# Task prompt
Beneath this instruction is a block of data; output from it exactly the lines that run from the one containing "Kombiinstrument (1014, 1624)" through the one containing "Bremsenumbau (990, 1601)", inclusive.

# Dataset records
──────────
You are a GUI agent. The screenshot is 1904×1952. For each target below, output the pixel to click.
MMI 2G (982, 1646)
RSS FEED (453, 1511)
──────────
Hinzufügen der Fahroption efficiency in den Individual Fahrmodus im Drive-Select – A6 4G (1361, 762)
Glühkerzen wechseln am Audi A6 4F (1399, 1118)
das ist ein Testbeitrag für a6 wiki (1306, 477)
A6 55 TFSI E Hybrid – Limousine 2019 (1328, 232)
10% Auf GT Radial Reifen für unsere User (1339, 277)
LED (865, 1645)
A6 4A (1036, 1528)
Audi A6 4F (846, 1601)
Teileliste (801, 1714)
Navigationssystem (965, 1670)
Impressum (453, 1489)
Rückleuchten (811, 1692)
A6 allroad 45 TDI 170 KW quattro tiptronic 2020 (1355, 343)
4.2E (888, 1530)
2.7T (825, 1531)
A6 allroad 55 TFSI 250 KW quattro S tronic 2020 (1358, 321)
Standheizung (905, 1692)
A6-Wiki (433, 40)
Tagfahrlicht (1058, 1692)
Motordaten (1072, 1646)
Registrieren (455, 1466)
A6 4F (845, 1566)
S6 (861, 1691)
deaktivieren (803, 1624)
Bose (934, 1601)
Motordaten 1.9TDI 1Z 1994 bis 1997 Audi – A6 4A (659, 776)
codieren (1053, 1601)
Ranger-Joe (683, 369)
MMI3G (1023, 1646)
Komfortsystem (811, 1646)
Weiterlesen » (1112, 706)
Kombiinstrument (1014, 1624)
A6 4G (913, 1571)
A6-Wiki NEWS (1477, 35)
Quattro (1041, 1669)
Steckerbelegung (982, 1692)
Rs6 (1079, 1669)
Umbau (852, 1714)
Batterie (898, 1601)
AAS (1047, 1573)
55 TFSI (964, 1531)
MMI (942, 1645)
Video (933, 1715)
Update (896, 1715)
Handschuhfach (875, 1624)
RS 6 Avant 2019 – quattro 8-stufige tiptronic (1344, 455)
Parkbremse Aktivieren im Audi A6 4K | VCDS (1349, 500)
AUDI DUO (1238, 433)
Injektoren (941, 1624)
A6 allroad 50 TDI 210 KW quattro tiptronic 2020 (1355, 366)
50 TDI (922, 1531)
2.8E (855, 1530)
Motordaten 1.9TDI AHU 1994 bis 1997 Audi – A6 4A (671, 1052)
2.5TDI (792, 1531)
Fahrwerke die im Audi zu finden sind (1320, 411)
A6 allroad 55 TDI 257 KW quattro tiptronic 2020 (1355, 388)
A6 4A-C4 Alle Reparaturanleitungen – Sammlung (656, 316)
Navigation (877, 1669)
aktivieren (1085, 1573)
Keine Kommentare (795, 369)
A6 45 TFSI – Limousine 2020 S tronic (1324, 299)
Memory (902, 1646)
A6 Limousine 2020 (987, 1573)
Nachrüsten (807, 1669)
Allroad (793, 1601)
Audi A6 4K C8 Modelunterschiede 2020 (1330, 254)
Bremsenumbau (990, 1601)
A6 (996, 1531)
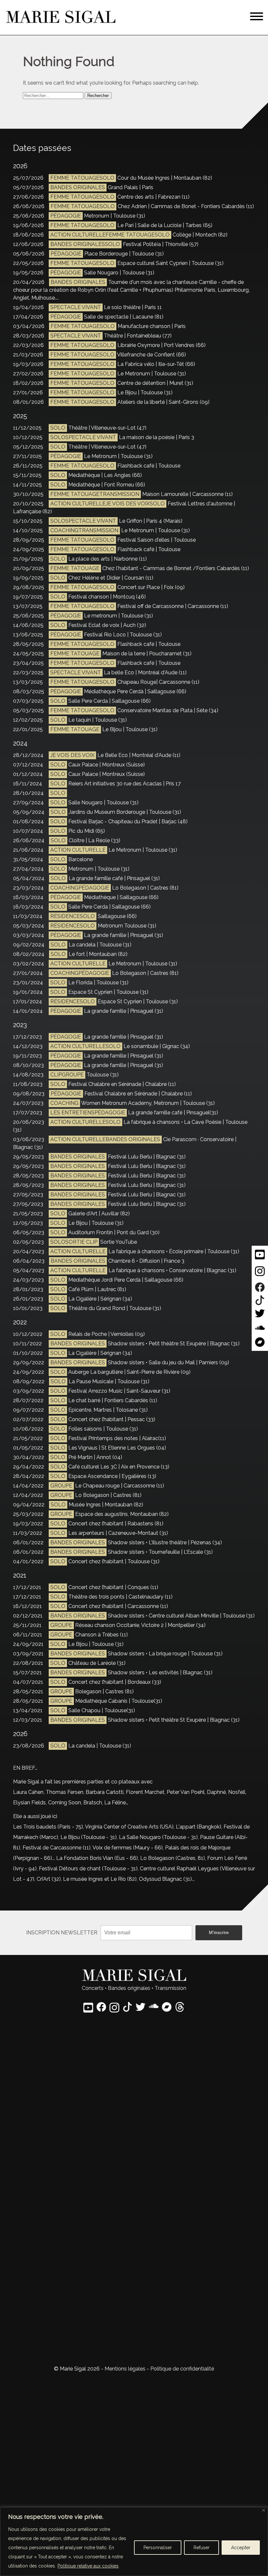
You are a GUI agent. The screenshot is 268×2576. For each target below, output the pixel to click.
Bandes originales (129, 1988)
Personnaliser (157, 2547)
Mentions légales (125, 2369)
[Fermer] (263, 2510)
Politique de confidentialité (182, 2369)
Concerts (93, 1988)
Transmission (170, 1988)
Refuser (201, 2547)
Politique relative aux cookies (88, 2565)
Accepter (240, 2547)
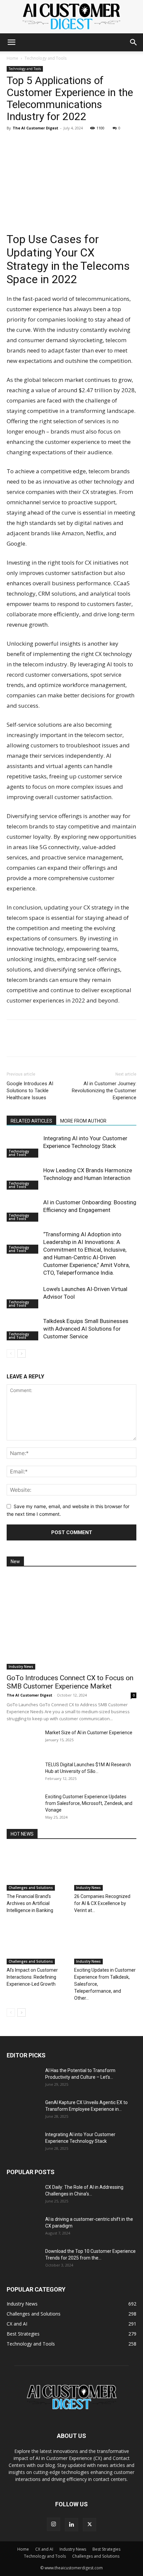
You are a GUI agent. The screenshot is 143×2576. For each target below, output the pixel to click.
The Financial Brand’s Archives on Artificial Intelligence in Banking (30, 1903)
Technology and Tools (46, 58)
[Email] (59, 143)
──────────
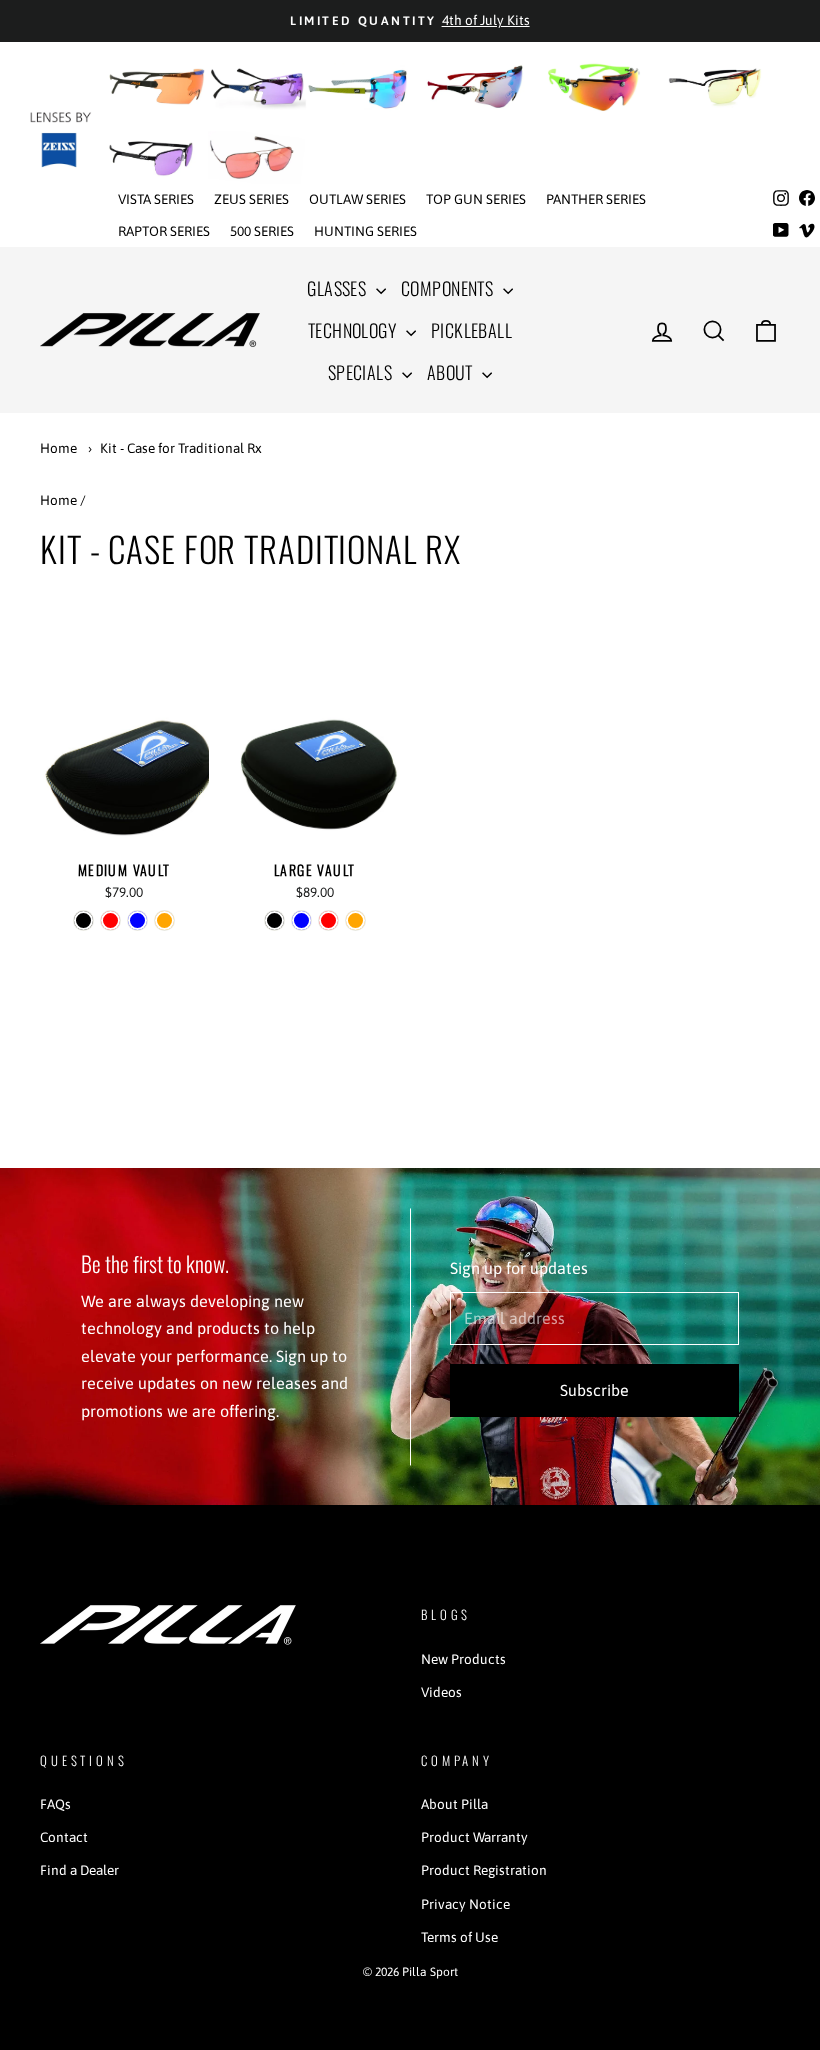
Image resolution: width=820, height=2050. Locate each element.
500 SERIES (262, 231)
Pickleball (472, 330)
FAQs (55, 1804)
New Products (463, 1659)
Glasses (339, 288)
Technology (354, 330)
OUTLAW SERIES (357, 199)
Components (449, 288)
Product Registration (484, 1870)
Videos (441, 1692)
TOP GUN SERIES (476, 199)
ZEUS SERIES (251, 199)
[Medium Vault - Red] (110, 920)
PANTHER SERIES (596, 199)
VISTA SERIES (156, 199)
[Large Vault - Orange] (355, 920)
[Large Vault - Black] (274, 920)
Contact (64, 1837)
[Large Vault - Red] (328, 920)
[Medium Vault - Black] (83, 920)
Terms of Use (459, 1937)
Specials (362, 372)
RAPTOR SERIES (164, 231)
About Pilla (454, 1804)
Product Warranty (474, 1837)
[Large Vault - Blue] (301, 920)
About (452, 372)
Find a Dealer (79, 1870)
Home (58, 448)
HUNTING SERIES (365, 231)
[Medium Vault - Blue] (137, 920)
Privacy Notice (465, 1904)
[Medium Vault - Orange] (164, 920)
──────────
# Task output
Kombiinstrument (1014, 1624)
A6 4G (913, 1571)
A6-Wiki NEWS (1477, 35)
Quattro (1041, 1669)
Steckerbelegung (982, 1692)
Rs6 (1079, 1669)
Umbau (852, 1714)
Batterie (898, 1601)
AAS (1047, 1573)
55 TFSI (964, 1531)
MMI (942, 1645)
Video (933, 1715)
Update (896, 1715)
Handschuhfach (875, 1624)
RS 6 Avant 2019 – quattro 8-stufige tiptronic (1344, 455)
Parkbremse Aktivieren im Audi A6 4K | VCDS (1349, 500)
AUDI DUO (1238, 433)
Injektoren (941, 1624)
A6 allroad 50 TDI 210 KW quattro tiptronic 2020 (1355, 366)
50 TDI (922, 1531)
2.8E (855, 1530)
Motordaten 1.9TDI AHU 1994 bis 1997 Audi – A6 4A (671, 1052)
2.5TDI (792, 1531)
Fahrwerke die im Audi zu finden sind (1320, 411)
A6 allroad 55 TDI 257 KW quattro tiptronic 2020 (1355, 388)
A6 4A-C4 Alle Reparaturanleitungen – Sammlung (656, 316)
Navigation (877, 1669)
aktivieren (1085, 1573)
Keine Kommentare (795, 369)
A6 45 TFSI – Limousine 2020 S tronic (1324, 299)
Memory (902, 1646)
A6 Limousine 2020 (987, 1573)
Nachrüsten (807, 1669)
Allroad (793, 1601)
Audi A6 4K C8 Modelunterschiede 2020 (1330, 254)
Bremsenumbau (990, 1601)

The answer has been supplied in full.